We started educating on the trauma of maternal separation that the infant and the mother will be forced to endure when separated. More people started listening, including foster parents and adoptive parents who were parenting children who suffered from separation trauma. They were living it – and they validated what we were saying.
We were proving that this was not just ‘one’ agency, ‘one’ attorney or ‘just that’ adoption professional and people were listening and seeing that we were right.
Have you ever had to pivot?
For many years before suffering the unnecessary loss of my child via an unnecessary infant adoption I always wondered “What is my purpose.”
This profound loss of my precious child, caused the person I used to be die.
I had to do something about it – or it was going to kill me.
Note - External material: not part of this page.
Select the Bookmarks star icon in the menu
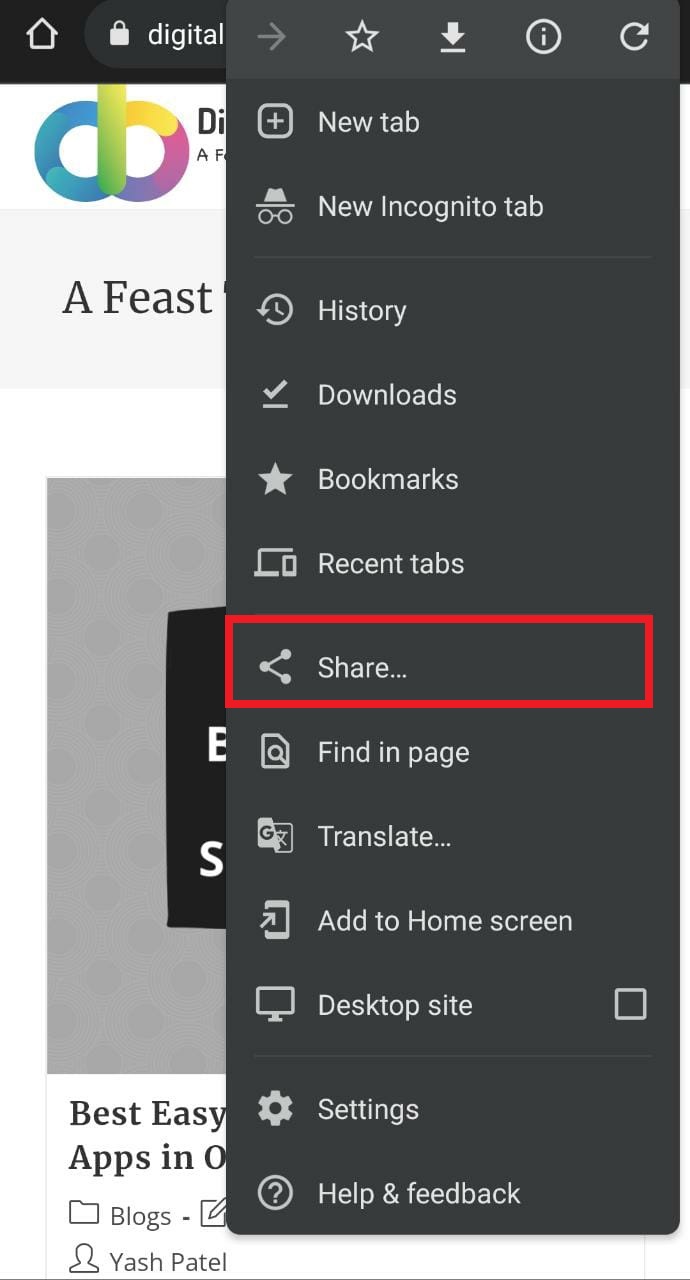 click(276, 478)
It nearly did on many occasions, too many to count.
I knew that sitting in a support group talking about my story over and over and over again was not going to fix it. It wasn’t going to change what had been done – what I did to us.
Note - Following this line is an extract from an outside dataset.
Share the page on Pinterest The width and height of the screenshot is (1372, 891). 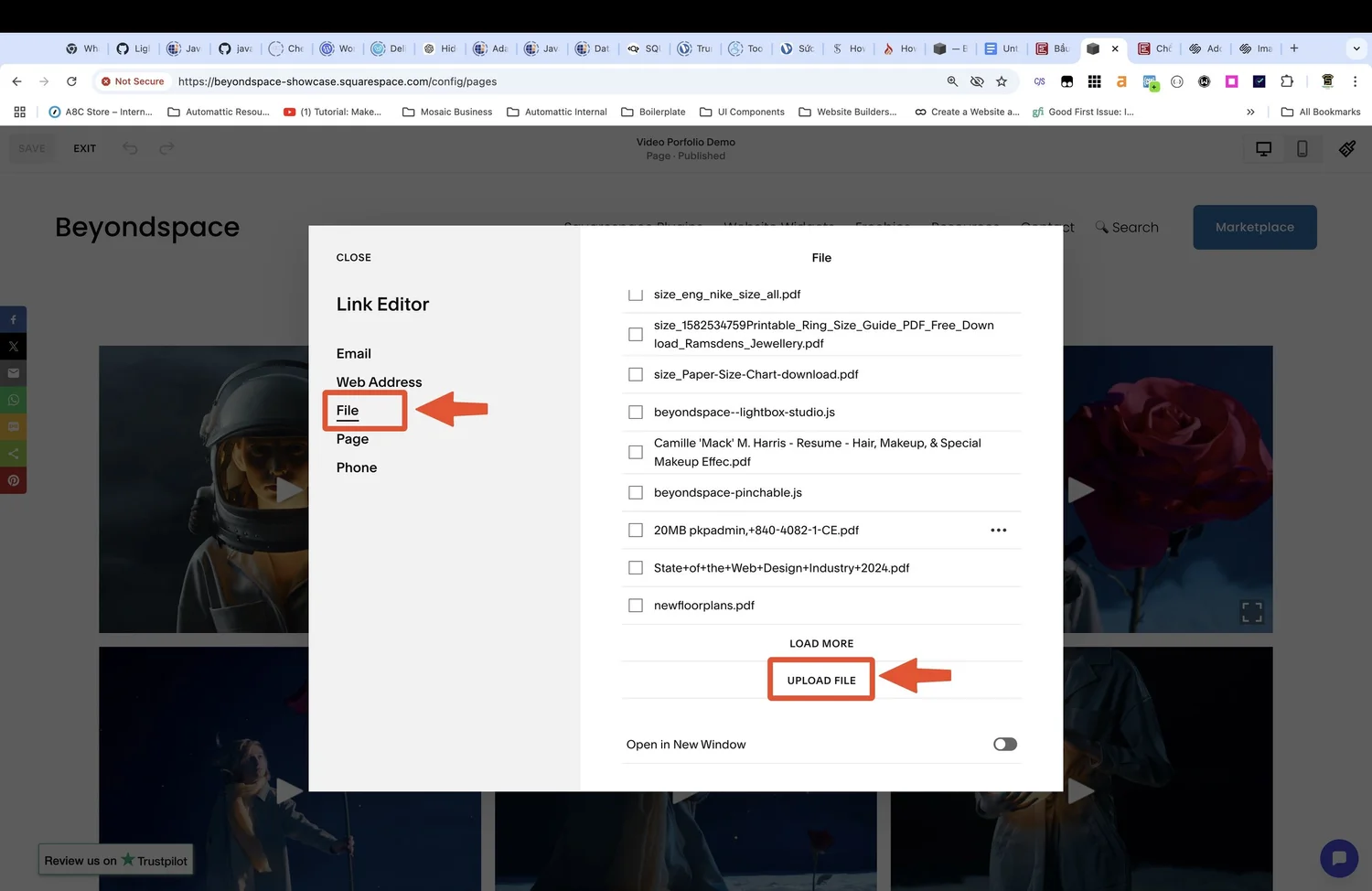[x=13, y=480]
The trajectory of my life was drastically changed.
I was a good mom, a good person and I always treated people the way I wanted to be treated.
I still am and still do these things.
But I also had to evolve into this new person.
I had to channel the immense grief, and frustration of the betrayal, the unambiguous grief, the deception and lies I was told via omission into something that wouldn’t kill me I had to accept that people who collected money for my child who knew that I loved and wanted my child and did not want to relinquish him did just that.
I am now an advocate and an activist trying to help society apply a critical lens to the US infant adoption industry.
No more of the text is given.